0
我創建了一個包含5個分區的Kafka主題。我正在使用如下所示的createStream接收器API。但不知何故,只有一個接收器獲取輸入數據。其餘的接收器沒有任何處理。你能幫忙嗎?Spark Kafka Receiver不從所有分區中挑選數據
JavaPairDStream<String, String> messages = null;
if(sparkStreamCount > 0){
// We create an input DStream for each partition of the topic, unify those streams, and then repartition the unified stream.

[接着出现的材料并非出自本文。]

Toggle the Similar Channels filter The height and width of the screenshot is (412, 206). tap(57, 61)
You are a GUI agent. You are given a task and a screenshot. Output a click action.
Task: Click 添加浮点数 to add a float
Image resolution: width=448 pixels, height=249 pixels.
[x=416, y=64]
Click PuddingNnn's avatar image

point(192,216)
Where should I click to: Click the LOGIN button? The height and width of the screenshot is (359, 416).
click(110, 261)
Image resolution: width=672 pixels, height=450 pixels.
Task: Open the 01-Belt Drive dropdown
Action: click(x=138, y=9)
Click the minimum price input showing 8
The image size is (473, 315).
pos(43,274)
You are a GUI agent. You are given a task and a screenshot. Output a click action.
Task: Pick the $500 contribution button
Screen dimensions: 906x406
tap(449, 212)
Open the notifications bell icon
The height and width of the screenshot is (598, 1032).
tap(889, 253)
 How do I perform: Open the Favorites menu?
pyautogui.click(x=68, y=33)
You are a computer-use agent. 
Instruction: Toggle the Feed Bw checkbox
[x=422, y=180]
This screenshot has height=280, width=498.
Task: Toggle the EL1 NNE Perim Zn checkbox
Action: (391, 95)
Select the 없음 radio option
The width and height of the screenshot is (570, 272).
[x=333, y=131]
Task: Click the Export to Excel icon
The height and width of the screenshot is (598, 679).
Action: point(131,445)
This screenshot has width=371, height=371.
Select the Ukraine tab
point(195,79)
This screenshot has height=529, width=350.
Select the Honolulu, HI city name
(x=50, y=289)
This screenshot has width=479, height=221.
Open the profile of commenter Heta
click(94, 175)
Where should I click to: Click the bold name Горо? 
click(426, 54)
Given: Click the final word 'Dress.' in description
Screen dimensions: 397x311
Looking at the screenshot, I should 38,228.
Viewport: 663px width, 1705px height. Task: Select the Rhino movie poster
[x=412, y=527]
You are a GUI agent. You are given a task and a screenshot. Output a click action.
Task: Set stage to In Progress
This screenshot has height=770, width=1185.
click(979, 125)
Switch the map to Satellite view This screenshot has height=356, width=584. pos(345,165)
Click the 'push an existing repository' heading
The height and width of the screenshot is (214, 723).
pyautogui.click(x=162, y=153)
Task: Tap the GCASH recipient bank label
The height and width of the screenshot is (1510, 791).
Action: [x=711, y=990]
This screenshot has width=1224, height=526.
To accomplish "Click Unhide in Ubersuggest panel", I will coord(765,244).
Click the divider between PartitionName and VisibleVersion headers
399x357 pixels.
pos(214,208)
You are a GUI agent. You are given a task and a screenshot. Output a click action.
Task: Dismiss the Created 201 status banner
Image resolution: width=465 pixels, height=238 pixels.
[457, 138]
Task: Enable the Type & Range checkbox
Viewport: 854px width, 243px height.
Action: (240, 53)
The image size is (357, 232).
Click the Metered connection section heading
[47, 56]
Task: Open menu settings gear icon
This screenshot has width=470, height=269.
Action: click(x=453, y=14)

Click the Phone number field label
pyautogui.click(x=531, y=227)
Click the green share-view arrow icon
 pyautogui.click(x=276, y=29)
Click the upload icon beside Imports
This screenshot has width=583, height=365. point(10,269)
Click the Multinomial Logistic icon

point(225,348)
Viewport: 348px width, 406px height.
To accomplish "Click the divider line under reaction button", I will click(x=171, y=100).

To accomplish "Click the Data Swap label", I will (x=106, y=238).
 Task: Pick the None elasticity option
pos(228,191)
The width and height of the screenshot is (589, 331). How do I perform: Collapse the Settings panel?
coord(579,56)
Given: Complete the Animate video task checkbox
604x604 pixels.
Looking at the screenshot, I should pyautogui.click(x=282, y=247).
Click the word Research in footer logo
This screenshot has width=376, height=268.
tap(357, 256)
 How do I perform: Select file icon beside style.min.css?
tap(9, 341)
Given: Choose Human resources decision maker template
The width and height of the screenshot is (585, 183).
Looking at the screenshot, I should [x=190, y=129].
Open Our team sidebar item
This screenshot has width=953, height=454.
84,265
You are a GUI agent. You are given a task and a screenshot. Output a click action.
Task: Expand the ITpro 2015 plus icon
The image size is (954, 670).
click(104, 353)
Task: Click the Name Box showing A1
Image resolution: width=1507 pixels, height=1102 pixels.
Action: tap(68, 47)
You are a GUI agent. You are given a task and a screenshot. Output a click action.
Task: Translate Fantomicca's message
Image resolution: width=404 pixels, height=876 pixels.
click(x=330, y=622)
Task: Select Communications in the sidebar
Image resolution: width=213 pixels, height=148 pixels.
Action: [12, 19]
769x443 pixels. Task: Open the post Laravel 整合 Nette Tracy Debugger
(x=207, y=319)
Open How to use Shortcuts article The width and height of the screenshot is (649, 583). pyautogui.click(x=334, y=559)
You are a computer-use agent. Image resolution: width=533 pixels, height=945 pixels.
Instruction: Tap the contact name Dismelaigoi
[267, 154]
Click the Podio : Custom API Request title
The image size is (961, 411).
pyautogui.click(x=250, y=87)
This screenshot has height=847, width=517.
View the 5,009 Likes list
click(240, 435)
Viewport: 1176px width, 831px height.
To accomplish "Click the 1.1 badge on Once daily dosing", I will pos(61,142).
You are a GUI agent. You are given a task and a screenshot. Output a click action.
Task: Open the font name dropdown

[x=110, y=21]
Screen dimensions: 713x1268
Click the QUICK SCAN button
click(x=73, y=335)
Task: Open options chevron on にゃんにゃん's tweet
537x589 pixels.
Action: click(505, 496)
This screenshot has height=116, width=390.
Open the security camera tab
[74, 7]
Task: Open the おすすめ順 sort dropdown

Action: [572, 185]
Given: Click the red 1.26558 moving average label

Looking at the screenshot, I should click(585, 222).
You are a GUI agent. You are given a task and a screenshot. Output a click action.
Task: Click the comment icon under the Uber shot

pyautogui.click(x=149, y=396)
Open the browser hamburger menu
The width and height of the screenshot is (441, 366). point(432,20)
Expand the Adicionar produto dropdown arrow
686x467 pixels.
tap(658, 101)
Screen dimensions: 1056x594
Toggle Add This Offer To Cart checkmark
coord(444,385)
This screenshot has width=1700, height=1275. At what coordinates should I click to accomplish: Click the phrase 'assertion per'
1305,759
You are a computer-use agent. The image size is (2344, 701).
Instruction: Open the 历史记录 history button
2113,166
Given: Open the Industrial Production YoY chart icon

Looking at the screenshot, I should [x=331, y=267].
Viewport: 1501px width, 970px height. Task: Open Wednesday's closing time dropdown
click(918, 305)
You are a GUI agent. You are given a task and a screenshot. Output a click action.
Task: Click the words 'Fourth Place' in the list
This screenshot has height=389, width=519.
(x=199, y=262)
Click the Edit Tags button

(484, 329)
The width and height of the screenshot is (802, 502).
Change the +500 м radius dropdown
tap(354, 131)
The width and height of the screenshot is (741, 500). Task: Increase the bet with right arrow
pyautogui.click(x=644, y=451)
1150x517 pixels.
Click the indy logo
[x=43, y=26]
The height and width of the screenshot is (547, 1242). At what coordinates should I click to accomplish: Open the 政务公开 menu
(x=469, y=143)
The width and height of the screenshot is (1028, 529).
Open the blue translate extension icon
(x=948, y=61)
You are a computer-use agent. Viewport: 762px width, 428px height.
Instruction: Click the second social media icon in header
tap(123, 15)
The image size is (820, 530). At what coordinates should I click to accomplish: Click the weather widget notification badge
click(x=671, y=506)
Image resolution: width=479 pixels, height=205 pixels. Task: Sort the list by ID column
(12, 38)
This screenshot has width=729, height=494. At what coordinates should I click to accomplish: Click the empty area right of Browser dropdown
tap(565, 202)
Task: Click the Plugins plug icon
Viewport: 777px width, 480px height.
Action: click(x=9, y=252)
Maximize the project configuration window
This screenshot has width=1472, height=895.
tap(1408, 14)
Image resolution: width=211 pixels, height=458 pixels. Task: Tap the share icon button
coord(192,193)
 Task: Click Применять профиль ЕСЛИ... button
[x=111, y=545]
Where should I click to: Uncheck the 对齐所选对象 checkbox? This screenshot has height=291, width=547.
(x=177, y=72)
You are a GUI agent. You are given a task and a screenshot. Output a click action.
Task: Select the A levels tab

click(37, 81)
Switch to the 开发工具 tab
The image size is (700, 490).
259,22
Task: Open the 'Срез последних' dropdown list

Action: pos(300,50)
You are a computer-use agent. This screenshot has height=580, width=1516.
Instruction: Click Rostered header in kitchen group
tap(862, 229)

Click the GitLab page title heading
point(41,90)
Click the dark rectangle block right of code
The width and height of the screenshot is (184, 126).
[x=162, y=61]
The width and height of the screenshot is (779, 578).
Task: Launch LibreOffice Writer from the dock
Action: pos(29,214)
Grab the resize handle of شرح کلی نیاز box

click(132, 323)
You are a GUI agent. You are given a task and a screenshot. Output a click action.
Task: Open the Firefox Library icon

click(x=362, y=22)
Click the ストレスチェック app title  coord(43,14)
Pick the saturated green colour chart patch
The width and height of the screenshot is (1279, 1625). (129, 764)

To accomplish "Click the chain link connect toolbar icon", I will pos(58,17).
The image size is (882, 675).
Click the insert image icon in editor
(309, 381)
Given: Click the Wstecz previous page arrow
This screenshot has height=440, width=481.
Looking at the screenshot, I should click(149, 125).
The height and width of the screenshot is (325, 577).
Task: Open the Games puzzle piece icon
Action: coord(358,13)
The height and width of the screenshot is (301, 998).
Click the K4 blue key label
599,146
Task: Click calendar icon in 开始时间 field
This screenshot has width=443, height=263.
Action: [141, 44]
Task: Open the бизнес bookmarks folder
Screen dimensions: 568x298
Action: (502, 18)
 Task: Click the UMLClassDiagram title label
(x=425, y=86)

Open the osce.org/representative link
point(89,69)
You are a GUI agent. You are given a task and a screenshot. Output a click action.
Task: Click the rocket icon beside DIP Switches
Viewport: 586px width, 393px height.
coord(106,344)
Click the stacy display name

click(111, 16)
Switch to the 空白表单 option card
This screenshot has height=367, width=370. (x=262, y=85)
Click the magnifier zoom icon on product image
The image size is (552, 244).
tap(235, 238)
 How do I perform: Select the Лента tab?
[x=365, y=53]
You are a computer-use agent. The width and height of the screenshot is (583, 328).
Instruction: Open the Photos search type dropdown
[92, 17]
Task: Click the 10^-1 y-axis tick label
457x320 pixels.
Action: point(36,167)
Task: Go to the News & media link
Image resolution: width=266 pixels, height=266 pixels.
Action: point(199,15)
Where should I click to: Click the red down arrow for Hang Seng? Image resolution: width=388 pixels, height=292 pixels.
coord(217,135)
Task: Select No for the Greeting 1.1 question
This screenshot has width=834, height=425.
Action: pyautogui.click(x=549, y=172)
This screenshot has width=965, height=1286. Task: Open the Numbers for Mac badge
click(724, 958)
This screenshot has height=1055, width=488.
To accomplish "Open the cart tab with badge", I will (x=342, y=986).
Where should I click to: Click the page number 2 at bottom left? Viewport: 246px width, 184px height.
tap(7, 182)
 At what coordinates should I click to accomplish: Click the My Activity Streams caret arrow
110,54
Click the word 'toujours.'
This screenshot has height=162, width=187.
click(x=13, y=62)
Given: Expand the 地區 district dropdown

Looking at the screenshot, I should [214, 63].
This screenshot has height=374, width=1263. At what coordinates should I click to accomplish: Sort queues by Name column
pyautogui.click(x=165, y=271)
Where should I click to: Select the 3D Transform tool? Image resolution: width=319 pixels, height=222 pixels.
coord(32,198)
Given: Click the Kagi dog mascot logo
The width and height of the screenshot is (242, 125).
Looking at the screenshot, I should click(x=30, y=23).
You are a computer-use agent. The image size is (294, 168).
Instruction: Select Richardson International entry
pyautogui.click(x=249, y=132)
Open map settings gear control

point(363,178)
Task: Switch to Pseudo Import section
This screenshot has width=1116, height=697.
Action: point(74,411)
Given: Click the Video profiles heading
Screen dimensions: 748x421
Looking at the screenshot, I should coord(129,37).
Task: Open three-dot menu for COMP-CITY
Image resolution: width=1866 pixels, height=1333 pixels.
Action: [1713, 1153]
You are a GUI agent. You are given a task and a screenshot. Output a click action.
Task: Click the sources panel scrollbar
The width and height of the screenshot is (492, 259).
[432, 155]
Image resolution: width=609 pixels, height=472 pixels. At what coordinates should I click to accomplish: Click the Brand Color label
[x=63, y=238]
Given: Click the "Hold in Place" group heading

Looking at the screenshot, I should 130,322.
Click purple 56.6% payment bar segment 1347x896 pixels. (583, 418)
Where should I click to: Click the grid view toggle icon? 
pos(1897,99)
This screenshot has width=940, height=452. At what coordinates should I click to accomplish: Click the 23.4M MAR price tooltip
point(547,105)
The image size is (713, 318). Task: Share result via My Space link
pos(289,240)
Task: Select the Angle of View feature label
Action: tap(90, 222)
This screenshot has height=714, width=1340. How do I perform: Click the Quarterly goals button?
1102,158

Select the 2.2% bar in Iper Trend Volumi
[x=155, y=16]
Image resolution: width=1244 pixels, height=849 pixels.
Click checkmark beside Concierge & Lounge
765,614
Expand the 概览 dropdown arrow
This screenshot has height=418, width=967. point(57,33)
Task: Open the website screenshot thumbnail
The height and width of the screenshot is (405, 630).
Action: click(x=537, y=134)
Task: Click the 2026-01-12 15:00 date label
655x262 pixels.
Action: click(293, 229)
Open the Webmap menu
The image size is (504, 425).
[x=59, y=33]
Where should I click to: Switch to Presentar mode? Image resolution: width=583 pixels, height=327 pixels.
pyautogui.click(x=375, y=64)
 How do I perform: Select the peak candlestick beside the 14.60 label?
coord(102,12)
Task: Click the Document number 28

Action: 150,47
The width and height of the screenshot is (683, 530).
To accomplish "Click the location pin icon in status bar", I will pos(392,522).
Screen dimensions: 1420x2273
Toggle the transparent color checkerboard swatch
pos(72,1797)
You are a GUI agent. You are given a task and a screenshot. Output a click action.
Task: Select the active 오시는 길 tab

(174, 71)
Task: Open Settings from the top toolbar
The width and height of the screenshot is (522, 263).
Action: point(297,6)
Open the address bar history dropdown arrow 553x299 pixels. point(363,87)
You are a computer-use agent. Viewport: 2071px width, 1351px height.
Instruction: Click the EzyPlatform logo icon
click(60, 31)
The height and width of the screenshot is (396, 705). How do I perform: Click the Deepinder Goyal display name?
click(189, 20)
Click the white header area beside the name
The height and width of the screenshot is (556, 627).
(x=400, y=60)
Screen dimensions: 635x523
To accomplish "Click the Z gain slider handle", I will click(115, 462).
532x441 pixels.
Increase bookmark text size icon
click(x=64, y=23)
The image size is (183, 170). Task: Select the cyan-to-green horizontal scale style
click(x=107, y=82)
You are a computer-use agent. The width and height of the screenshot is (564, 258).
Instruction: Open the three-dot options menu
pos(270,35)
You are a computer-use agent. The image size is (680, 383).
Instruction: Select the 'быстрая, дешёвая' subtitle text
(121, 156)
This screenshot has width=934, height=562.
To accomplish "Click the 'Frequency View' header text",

List<JavaPairDStream<String, String>> kafkaStreams = new ArrayList<JavaPairDStream<String, String>>(sparkStreamCount);
for (int i = 0; i < sparkStreamCount; i++) {
kafkaStreams.add(KafkaUtils.createStream(jssc, contextVal.getString(KAFKA_ZOOKEEPER), contextVal.getString(KAFKA_GROUP_ID), kafkaTopicMap));
}
messages = jssc.union(kafkaStreams.get(0), kafkaStreams.subList(1, kafkaStreams.size()));
}
else{
messages = KafkaUtils.createStream(jssc, contextVal.getString(KAFKA_ZOOKEEPER), contextVal.getString(KAFKA_GROUP_ID), kafkaTopicMap);
}
將更改後我收到下列情況除外:
INFO : org.apache.spark.streaming.kafka.KafkaReceiver - Connected to localhost:2181
INFO : org.apache.spark.streaming.receiver.ReceiverSupervisorImpl - Stopping receiver with message: Error starting receiver 0: java.lang.AssertionError: assertion failed
INFO : org.apache.spark.streaming.receiver.ReceiverSupervisorImpl - Called receiver onStop
INFO : org.apache.spark.streaming.receiver.ReceiverSupervisorImpl - Deregistering receiver 0
ERROR: org.apache.spark.streaming.scheduler.ReceiverTracker - Deregistered receiver for stream 0: Error starting receiver 0 - java.lang.AssertionError: assertion failed
at scala.Predef$.assert(Predef.scala:165)
at kafka.consumer.TopicCount$$anonfun$makeConsumerThreadIdsPerTopic$2.apply(TopicCount.scala:36)
at kafka.consumer.TopicCount$$anonfun$makeConsumerThreadIdsPerTopic$2.apply(TopicCount.scala:34)
at scala.collection.TraversableLike$WithFilter$$anonfun$foreach$1.apply(TraversableLike.scala:772)
at scala.collection.immutable.Map$Map1.foreach(Map.scala:109)
at scala.collection.TraversableLike$WithFilter.foreach(TraversableLike.scala:771)
at kafka.consumer.TopicCount$class.makeConsumerThreadIdsPerTopic(TopicCount.scala:34)
at kafka.consumer.StaticTopicCount.makeConsumerThreadIdsPerTopic(TopicCount.scala:100)
at kafka.consumer.StaticTopicCount.getConsumerThreadIdsPerTopic(TopicCount.scala:104)
at kafka.consumer.ZookeeperConsumerConnector.consume(ZookeeperConsumerConnector.scala:198)
at kafka.consumer.ZookeeperConsumerConnector.createMessageStreams(ZookeeperConsumerConnector.scala:138)
at org.apache.spark.streaming.kafka.KafkaReceiver.onStart(KafkaInputDStream.scala:111)
at org.apache.spark.streaming.receiver.ReceiverSupervisor.startReceiver(ReceiverSupervisor.scala:148)
at org.apache.spark.streaming.receiver.ReceiverSupervisor.start(ReceiverSupervisor.scala:130)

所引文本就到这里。